Oh I thought I did say ring-worm but didn't, lol - nitpicker :arf:


----------



## Tje (Jan 16, 2010)

mellowma said:


> Oh I thought I did say ring-worm but didn't, lol - nitpicker :arf:


hehehe... it was either 
come to the pet forum and nit-pick, or
go and tackle that massive pile of ironing....

easy choice, right 

(what to do tomorrow?? ... criticize spelling and grammar mistakes, or clean the bathroom :arf:... choices choices)


----------



## Milly22 (Sep 15, 2008)

(what to do tomorrow?? ... criticize spelling and grammar mistakes said:


> I would go for the grammar, the good one with this one is when people come on and say "there is nothing wrong with my_ grammer_! :lol:


----------



## Tje (Jan 16, 2010)

mellowma said:


> I would go for the grammar, the good one with this one is when people come on and say "there is nothing wrong with my_ grammer_! :lol:


LOL, love it!! :thumbup:

My sister emailed me once, she asked "do you think I need to use the spelling _cheque_ on my computer".... lol.


----------



## Bijoubarb (Jul 4, 2010)

Thank you HOBBS2004 & TJE:

You were right! (Not that I ever doubted you) Went to the vet today....fleas!

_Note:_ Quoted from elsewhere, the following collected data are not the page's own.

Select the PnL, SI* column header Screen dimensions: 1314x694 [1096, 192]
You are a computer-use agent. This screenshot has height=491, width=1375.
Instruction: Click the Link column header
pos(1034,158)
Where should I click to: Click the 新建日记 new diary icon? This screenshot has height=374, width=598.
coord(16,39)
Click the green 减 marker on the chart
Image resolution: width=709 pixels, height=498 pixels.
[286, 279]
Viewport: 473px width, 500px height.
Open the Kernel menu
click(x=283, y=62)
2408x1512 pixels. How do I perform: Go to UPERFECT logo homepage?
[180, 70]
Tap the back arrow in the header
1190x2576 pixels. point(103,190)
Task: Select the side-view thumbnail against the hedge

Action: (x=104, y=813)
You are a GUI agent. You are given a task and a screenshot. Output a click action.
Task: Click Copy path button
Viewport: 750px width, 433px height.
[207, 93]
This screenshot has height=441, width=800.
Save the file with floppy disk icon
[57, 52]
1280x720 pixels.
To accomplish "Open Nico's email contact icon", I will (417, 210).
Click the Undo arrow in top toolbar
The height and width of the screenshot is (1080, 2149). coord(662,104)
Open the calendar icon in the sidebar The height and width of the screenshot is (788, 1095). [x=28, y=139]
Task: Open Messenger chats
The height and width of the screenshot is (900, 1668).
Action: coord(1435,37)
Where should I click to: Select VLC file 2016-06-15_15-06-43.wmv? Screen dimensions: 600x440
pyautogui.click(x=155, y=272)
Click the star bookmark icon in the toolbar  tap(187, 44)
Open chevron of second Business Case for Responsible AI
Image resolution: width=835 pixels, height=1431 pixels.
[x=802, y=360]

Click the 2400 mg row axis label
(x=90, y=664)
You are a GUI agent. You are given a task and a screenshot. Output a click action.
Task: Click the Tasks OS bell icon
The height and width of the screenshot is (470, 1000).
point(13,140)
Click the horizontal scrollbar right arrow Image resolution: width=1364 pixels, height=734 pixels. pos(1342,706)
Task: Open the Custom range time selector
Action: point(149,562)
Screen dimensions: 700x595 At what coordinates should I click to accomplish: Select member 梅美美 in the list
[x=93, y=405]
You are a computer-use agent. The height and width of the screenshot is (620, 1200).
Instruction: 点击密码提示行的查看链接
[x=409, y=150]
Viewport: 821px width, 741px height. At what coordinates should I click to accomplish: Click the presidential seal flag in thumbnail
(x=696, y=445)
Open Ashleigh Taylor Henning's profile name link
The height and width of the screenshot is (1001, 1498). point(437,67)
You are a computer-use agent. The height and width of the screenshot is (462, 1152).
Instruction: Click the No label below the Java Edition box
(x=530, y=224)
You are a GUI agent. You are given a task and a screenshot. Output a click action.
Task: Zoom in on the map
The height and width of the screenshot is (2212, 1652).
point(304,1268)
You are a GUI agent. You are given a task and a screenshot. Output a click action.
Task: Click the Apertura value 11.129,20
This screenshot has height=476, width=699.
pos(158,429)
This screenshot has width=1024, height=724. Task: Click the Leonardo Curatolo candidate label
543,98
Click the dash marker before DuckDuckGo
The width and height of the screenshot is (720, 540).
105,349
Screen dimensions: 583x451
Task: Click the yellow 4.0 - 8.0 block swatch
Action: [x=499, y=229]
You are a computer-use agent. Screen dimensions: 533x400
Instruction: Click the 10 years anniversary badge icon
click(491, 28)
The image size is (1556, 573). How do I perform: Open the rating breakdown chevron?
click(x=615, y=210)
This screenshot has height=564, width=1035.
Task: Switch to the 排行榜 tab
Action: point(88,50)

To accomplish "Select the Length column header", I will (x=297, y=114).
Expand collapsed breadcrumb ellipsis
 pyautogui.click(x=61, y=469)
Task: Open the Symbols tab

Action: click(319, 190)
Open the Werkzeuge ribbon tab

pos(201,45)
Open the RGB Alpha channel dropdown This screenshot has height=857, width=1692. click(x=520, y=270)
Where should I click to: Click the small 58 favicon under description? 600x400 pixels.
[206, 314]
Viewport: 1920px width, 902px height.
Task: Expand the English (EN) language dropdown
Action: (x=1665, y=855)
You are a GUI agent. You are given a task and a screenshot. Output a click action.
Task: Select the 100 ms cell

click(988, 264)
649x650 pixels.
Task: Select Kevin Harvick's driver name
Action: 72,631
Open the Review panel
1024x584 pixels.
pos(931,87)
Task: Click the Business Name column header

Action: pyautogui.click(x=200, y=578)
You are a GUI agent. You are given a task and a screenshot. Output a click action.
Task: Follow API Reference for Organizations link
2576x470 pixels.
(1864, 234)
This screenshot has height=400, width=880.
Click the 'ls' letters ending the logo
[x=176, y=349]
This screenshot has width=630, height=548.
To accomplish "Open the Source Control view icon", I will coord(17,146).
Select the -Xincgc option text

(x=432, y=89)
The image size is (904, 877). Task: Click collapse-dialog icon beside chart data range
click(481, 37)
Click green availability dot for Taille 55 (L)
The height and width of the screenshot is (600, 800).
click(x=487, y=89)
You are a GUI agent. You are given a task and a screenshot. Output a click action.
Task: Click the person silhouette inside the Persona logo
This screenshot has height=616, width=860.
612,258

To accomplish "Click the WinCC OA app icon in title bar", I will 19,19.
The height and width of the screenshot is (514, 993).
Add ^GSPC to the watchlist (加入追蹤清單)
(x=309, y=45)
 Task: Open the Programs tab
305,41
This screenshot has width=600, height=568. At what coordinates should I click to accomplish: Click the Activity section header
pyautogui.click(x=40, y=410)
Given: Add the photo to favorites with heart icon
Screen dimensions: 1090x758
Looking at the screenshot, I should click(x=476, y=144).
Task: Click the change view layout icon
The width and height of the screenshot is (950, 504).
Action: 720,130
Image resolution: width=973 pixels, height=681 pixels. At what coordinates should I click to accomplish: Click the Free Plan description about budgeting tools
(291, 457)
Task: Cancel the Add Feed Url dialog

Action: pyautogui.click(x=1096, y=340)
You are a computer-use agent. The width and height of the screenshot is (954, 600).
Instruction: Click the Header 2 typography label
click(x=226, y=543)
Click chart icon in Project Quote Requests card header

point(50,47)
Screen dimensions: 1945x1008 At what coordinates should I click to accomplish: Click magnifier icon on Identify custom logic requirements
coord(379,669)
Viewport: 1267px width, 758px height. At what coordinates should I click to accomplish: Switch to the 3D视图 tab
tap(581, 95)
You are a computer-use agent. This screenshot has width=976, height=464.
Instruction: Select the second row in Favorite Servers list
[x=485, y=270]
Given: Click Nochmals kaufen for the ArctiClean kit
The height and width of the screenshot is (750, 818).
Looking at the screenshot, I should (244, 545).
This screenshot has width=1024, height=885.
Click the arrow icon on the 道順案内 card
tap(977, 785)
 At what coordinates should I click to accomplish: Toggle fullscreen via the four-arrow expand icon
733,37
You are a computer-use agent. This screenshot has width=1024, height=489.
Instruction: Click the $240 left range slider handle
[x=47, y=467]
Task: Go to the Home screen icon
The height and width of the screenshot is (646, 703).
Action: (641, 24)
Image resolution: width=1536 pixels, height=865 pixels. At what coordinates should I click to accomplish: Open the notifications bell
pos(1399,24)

All 4 were treated. Thanks soooo much!

Barbara


----------



## Bijoubarb (Jul 4, 2010)

Mellowma......thanks to you as well!!!

Shpookie, Morty, Sammy & Lulu
and Barbara


----------



## hobbs2004 (Mar 12, 2010)

Here is to a flea-free life! :thumbup:


----------



## Milly22 (Sep 15, 2008)

Little flickers...fleas I mean. Glad they will soon be banished. Did you get some spray for the house ?


----------